5. To demonstrate MMP-9 production by positive clones, we carried out Western blots using polyclonal antibodies against MMP-9. H401A was running with an electrophoretic mobility comparable to recombinant human MMP-9 used as a positive control. Small differences in mobility are attributed to the difference in molecular weight between human and mouse MMP-9. No measurable amounts of MMP-9 could be detected in wild-type HepG2 cells.
6. Recently we showed that HepG2 cells stably transfected with cDNA coding for TIMP-1 do not grow as a monolayer. They grow in nests and lie on top of each other. To test whether MMP-9-H401A is not only able to bind to TIMP-1 but also to neutralize TIMP-1 effects in vivo we investigated the influence of mutant MMP-9 on the growth behavior of HepG2 cells secreting constitutively large amounts of TIMP-1. HepG2 cells stably transfected with mutant MMP-9 grow as a monolayer. Cocultures of HepG2-TIMP-1 cells with HepG2-MMP-9-H401A cells completely abrogate the TIMP-1-associated phenotype. For comparison, cocultures of HepG2-TIMP-1 cells with wild-type HepG2 cells do not affect the typical TIMP-1-associated migration pattern.
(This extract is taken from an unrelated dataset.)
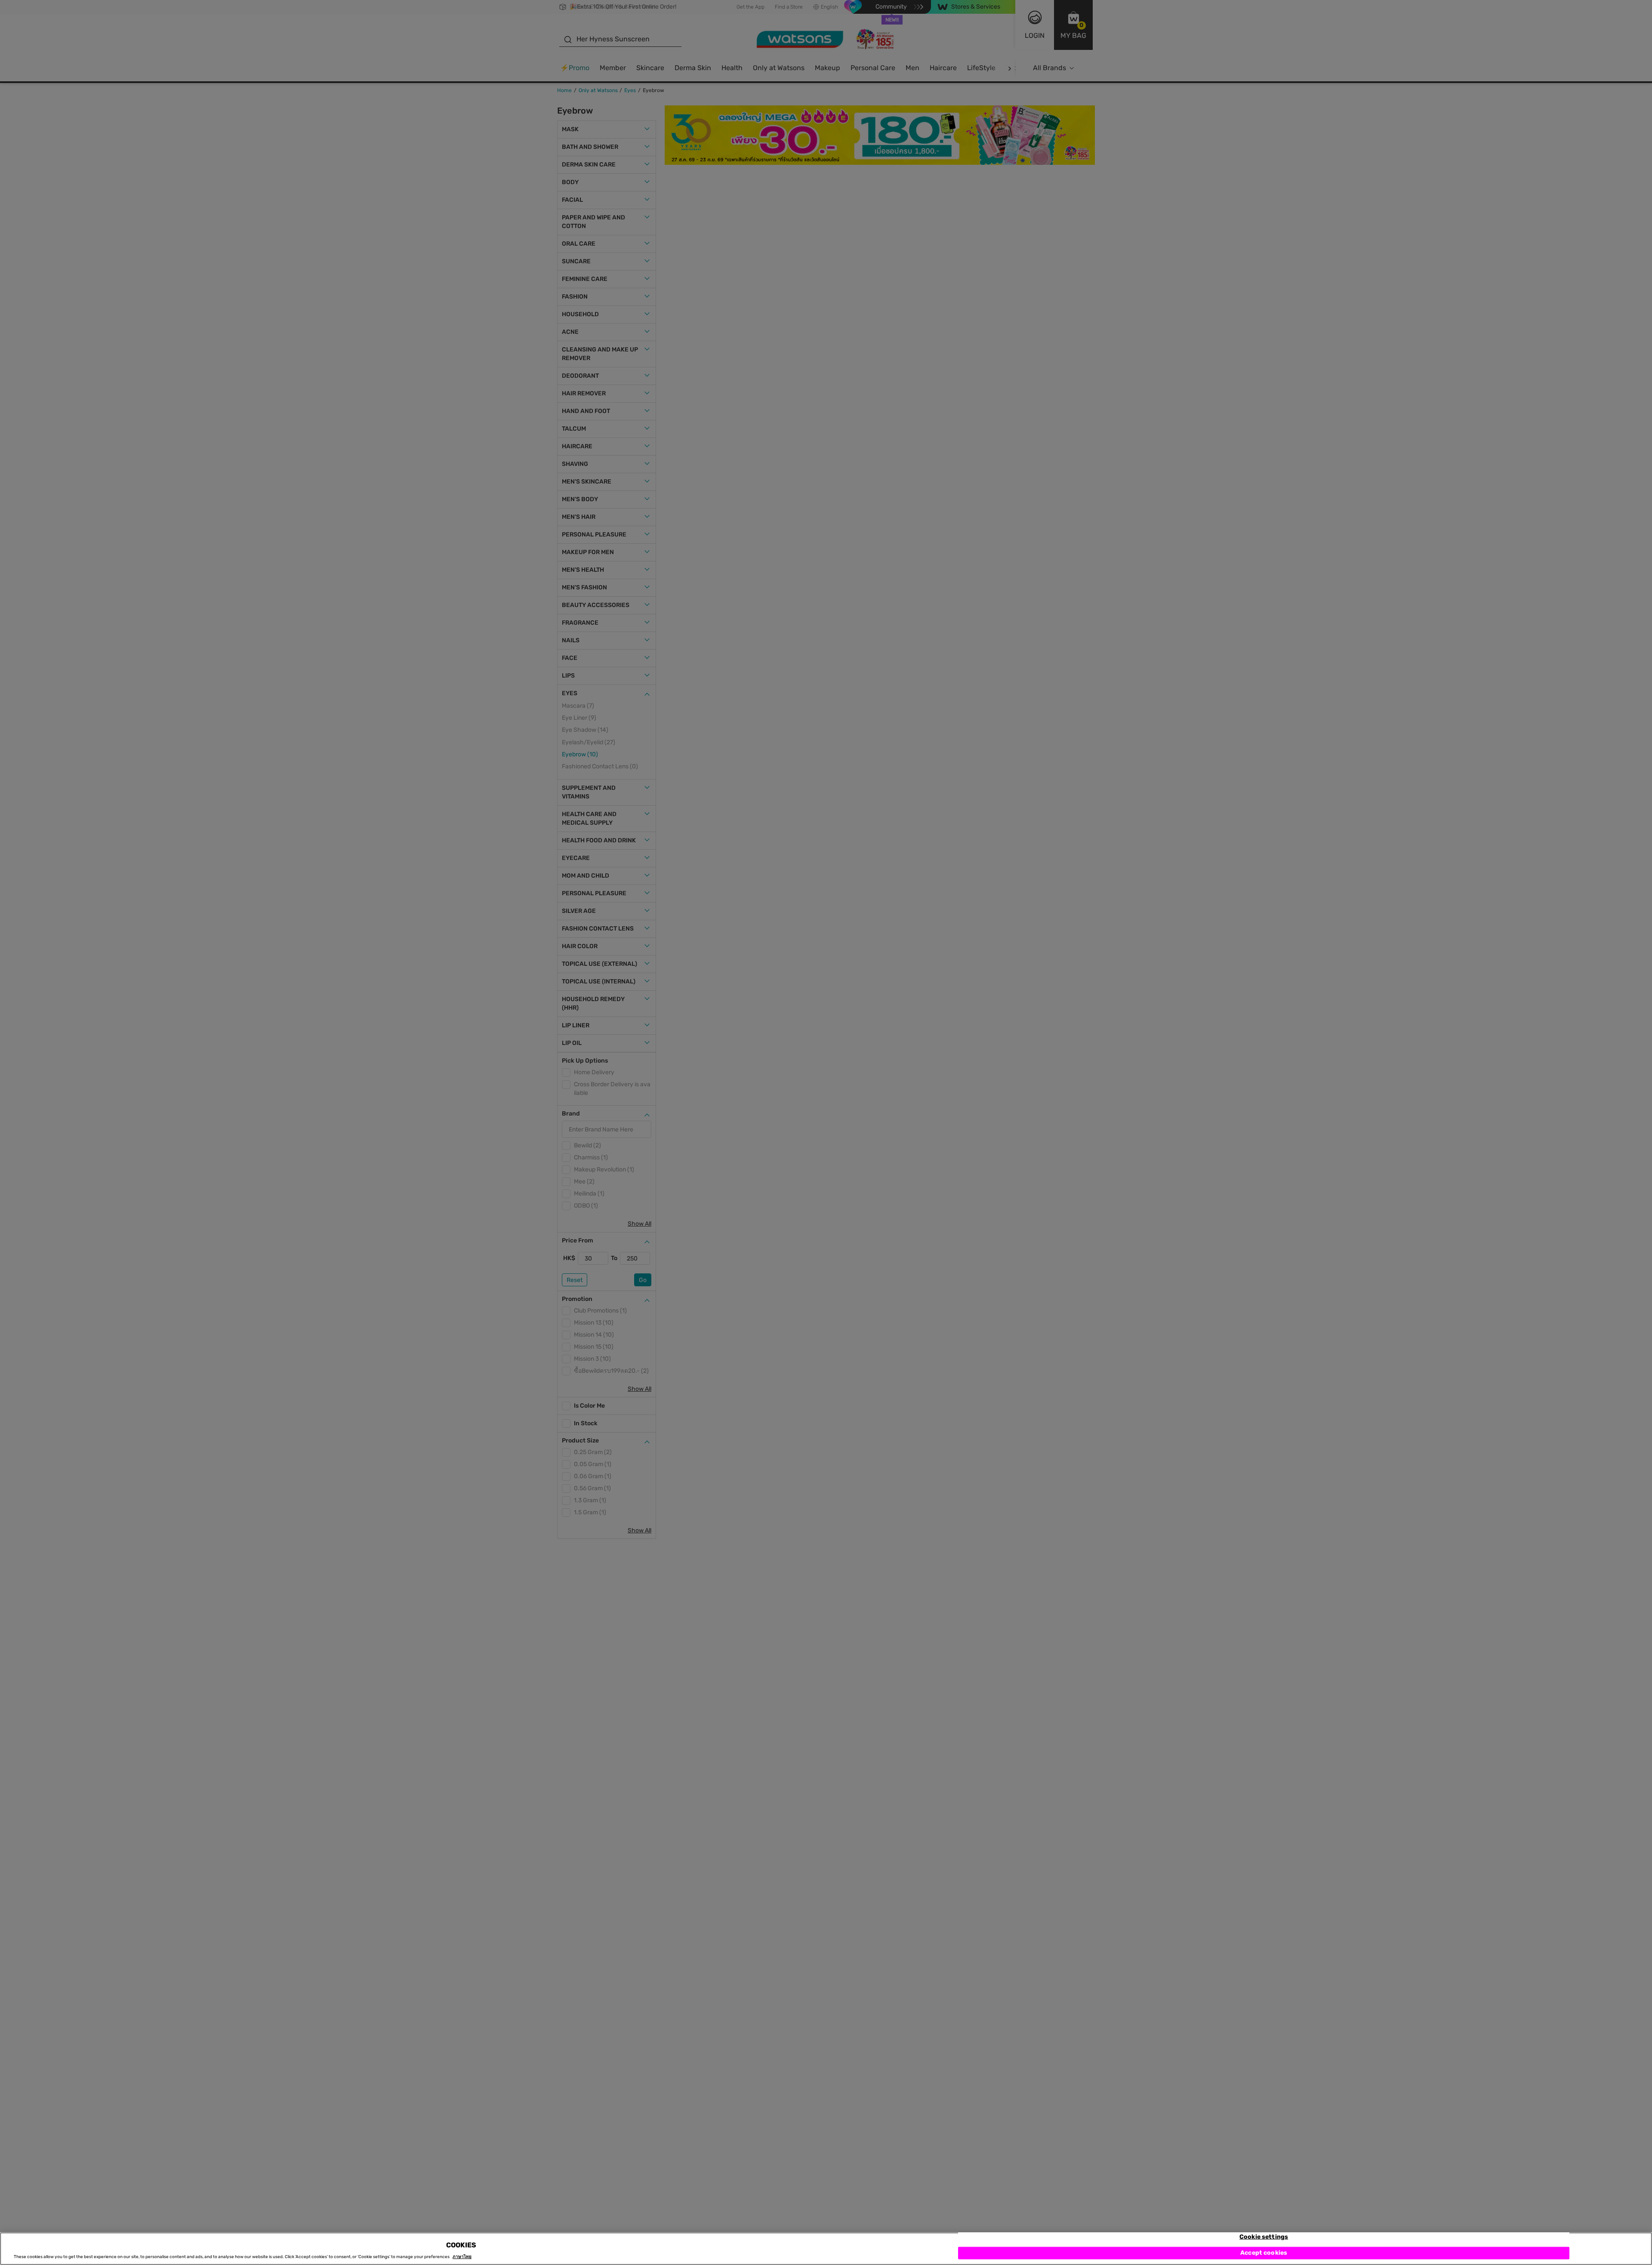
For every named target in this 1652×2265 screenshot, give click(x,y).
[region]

7. To determine whether MMP-9-H401A is able to inhibit TIMP-1 in
vitro , a modified MMP-9 activity assay was carried out using
purified components and the serum-free supernatants of
HepG2-MMP-9-H401A cells. To exclude potential side effects of HepG2
cell supernatant on MMP-9 activity, MMP-9 and MMP-9 plus TIMP-1 were
added to serum-free wild-type HepG2 cell supernatant. Incubation of
MMP-9 with TIMP-1 in equimolar amounts reduced total gelatinase
activity by almost 50% (Fig. 2
). In the presence of cell supernatant containing MMP-9-H401A, this loss
of activity was almost completely abrogated, thus demonstrating that
the mutant MMP-9 is able to neutralize the ability of TIMP-1 to inhibit
MMP-9 activity. In addition, reverse zymography revealed that
HepG2-MMP-9-H401A cells do not secrete any detectable amounts of TIMP-1
activity. Wild-type HepG2 cells, however, showed low measurable levels
of TIMP-1. Thus, one could envisage that MMP-9-H401A may be able to
neutralize the endogenously expressed TIMP-1. These data indicate that
MMP-9-H401A, which has no gelatinolytic activity, is still able to bind
TIMP-1. Whether the zinc binding region of MMP-9 is part of a binding
site to TIMP-1 or is necessary for stabilizing other epitopes
responsible for TIMP-1 interaction remains open.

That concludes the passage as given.